Монахи, согнувшись, посунулись в баньку. А грек так и остался стоять столбом, не в силах с места стронуться. Во мраке баньки мерцала лампада перед иконою да струился из двух заволочных оконцев слабый свет. А рядом с каменкой, на полке полулежал-полусидел в белой чистой рубахе до колен, немощный Илья.
– И почто ж ты, Илюшенька, в баньку забился, от людей хоронишься? – спросили монахи. – Стыдно на людях быть в таком художестве. Раньше одной рукой семерых валил, а ныне комара отогнать не могу. Вона, едва-едва руками двигаю, грех сказать: порток завязать сам не могу. А здеся, в баньке, жене моей обмывать меня сподручнее, я ведь, – всхлипнул
Илья, – хуже дитенка грудного сделался. Детишков своих стыжусь.
– А за что ж тебе сие расслабление? Не припомнишь ли греха за собою какого?
– Нет, – твердо сказал Илья. – Все грехи свои припомнил и исповедался. Спасибо, поп наш меня сюды приобщать да исповедовать приходит, да Евангелие читать. Несть греха моего знаемого! Может, согрешил когда неведомо, неведением своим, да и в том уж сто раз покаялся.
– За что ж расслабление тебе?
– По воле Господней, – твердо ответил Илья, опуская кудрявую голову на глыбоподобную грудь.
– И не ропщешь противу Господа, и сомнения тебя не берут? – опять спросили монахи.
– Нет, – так же твердо ответил Илья. – Господу виднее! Я из воли его не вышел.
– Так для чего ж Он силы тебя лишил? Живым мертвецом сделал?

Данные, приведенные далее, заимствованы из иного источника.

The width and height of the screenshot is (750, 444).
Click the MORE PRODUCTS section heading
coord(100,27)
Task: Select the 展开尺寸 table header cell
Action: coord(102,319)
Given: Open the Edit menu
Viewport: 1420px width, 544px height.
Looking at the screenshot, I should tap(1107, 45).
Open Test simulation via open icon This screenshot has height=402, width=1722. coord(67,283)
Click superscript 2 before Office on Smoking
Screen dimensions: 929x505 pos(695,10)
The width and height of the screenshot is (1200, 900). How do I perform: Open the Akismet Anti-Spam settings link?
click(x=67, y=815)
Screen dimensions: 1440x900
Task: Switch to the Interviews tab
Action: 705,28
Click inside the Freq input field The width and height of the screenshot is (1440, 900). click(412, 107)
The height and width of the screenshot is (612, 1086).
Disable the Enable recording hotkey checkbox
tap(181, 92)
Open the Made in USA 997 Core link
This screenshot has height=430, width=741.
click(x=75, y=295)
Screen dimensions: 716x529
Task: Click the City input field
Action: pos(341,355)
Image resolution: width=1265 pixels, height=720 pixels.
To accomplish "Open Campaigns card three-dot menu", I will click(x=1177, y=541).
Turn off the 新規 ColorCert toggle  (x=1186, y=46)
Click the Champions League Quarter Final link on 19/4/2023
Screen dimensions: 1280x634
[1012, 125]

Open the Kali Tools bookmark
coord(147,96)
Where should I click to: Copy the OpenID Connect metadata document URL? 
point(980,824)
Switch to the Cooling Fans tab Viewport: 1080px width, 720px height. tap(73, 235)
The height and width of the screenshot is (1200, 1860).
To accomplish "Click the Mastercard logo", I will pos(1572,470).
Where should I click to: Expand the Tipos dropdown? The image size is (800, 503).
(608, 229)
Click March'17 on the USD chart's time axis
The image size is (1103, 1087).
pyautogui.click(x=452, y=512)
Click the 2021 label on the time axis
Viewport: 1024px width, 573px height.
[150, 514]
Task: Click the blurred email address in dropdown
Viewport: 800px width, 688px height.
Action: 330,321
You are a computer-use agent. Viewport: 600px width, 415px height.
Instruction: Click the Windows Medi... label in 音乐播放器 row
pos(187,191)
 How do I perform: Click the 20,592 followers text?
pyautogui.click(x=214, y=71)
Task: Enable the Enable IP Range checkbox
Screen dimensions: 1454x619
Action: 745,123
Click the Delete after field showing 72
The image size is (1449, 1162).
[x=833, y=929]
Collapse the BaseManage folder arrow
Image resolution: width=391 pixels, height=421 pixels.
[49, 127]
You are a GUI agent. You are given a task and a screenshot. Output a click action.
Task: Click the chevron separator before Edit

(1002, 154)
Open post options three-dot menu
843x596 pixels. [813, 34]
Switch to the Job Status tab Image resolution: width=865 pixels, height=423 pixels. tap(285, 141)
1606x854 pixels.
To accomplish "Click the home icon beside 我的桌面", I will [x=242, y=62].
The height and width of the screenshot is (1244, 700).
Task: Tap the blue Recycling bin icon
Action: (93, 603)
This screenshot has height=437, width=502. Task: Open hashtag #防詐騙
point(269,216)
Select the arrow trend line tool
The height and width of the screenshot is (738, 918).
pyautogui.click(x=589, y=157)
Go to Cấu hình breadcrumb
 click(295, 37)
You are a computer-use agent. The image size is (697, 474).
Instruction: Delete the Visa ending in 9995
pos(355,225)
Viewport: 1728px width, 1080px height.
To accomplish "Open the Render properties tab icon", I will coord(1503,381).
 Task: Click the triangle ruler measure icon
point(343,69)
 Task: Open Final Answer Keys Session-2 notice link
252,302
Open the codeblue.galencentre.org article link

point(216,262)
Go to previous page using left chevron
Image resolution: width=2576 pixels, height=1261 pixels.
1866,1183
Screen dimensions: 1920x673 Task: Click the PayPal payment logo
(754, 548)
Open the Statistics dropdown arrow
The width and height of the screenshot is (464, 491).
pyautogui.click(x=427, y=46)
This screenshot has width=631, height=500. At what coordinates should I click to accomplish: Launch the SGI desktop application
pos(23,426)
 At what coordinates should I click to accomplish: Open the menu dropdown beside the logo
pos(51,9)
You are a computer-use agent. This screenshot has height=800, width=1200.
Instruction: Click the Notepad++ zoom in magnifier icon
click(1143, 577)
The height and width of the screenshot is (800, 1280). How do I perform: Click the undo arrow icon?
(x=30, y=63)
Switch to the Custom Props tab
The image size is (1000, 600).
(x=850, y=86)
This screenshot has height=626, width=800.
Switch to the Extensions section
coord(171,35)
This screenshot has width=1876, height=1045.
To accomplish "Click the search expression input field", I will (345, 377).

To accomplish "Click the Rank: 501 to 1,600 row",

– Кто ты, человек, что спрашиваешь меня? – пророкотал Илья. – Зачем терзать меня пришел? Так вот я тебе отвечу! Как Иов многострадальный в муках не возропщу, не усумнюсь, ибо неисповедимы пути Господни, но все, что творит Он, Отец мой Небесный, – ко благу моему. А вы меня не мучьте и не докучайте. Вона кадка с водой – попейте да и ступайте с миром. Дух от меня лежалый, тяжкий идет, мне это неловко.
– Сие не дух, а запах! – сказали монахи, подходя к огромному, привалившемуся к стене Илье и едва доставая до его лица. – А дух в тебе, Илюшенька, медов стоялых крепче и елея слаще.